Speaker: Prof. Adi Wyner,  U. of Pennsylvania

 Title: Explaining the Success of AdaBoost and Random Forests as Interpolating Classifiers

Abstract: There is a large literature explaining why AdaBoost is a successful classifier. The literature on AdaBoost focuses on classifier margins and boosting's interpretation as the optimization of an exponential likelihood function. These existing explanations, however, have been pointed out to be incomplete. A random forest is another popular ensemble method for which there is substantially less explanation in the literature.

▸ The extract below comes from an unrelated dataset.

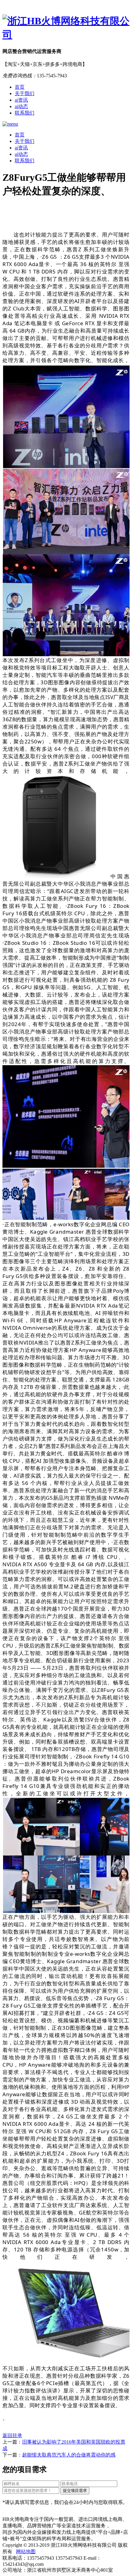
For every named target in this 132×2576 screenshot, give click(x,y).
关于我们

We introduce a novel perspective on AdaBoost and random forests that proposes that the two algorithms work for essentially similar reasons. While both classifiers achieve similar predictive accuracy, random forests cannot be conceived as a direct optimization procedure. Rather, random forests is a self-averaging, interpolating algorithm which creates a "spikey-smooth” classifier. We show that AdaBoost has the same property. We conjecture that both AdaBoost and random forests  therefore succeed because of this mechanism. We provide a number of examples and some theoretical justification to support this explanation. In the process, we question the conventional wisdom that suggests that boosting algorithms for classification require regularization or early stopping and should be limited to low complexity classes of learners, such as decision stumps. We conclude that boosting should be used like random forests: with large decision trees and without direct regularization or early stopping.